Boston based, South African born Bauer founded his company to “make email safer for business” and after launching in his home country and attracting 14,000 customers and spoke in Sydney about his company and how email is changing in the world of the cloud.
In many respects email is one of those applications – like SMS – that happened by accident. In it’s early days no-one intended or expected those messaging systems to become key communications services.
“I started my IT career in the mid-1990s as an e-mail systems engineer and if you think back to the mid 90s no business cared much about email at all,” says Bauer who believes the experience gave him a unique perspective to how the service evolved into a key business application.
Over the next ten years Bauer saw how email became the personal filing systems for most workers and put systems under pressure as companies had to manage large file stores with the associated compliance and discovery risks.
The security risks too were huge as email became the preferred malware delivery system as virus and spyware writers used infected messages to get onto users’ systems, a problem that has become worse as ransomware and phishing attacks have become common.
“Because business operations and process became dependent upon email, it became necessary to make the service highly available,” says Bauer in emphasising how important it has become to most large and small enterprises.

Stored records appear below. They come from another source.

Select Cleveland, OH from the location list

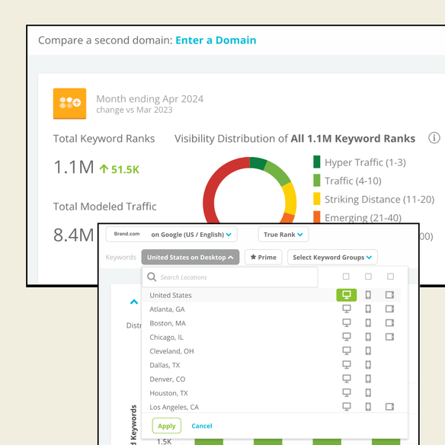(171, 351)
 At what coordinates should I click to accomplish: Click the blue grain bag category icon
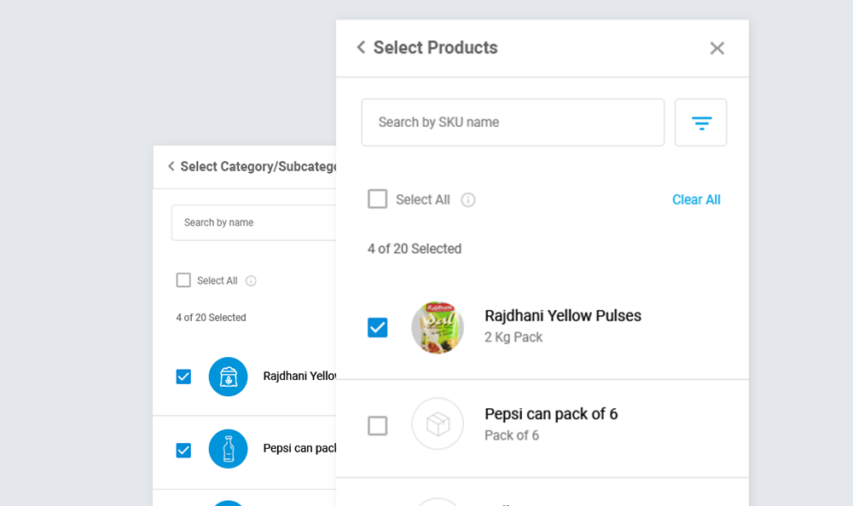(228, 377)
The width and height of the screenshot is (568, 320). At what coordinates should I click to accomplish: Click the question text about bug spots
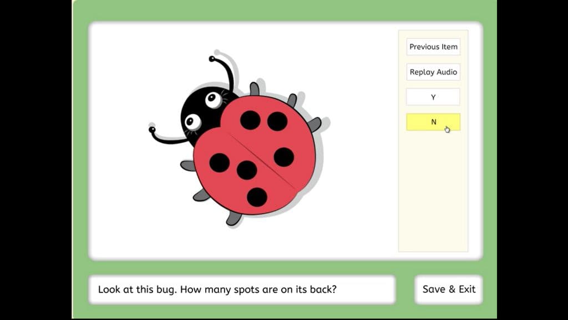click(217, 289)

Even with the shift to the cloud, most companies have remained with email with companies moving to Microsoft’s Office365 – Bauer claims the take up has doubled in the last twelve months. Google’s Apps are gaining traction in the small end of the industry but the enterprises are really wedded to the Microsoft platform.
Bauer sees that shift to cloud based services as changing the risk profile for businesses and this is another opportunity for his business.
Email faces a number of challenges as social media and instant messaging apps become preferred communications tools for younger groups while some businesses are banning email.
For the moment though, it looks like the service is safe as companies remain wedded to email as the preferred form of business communication.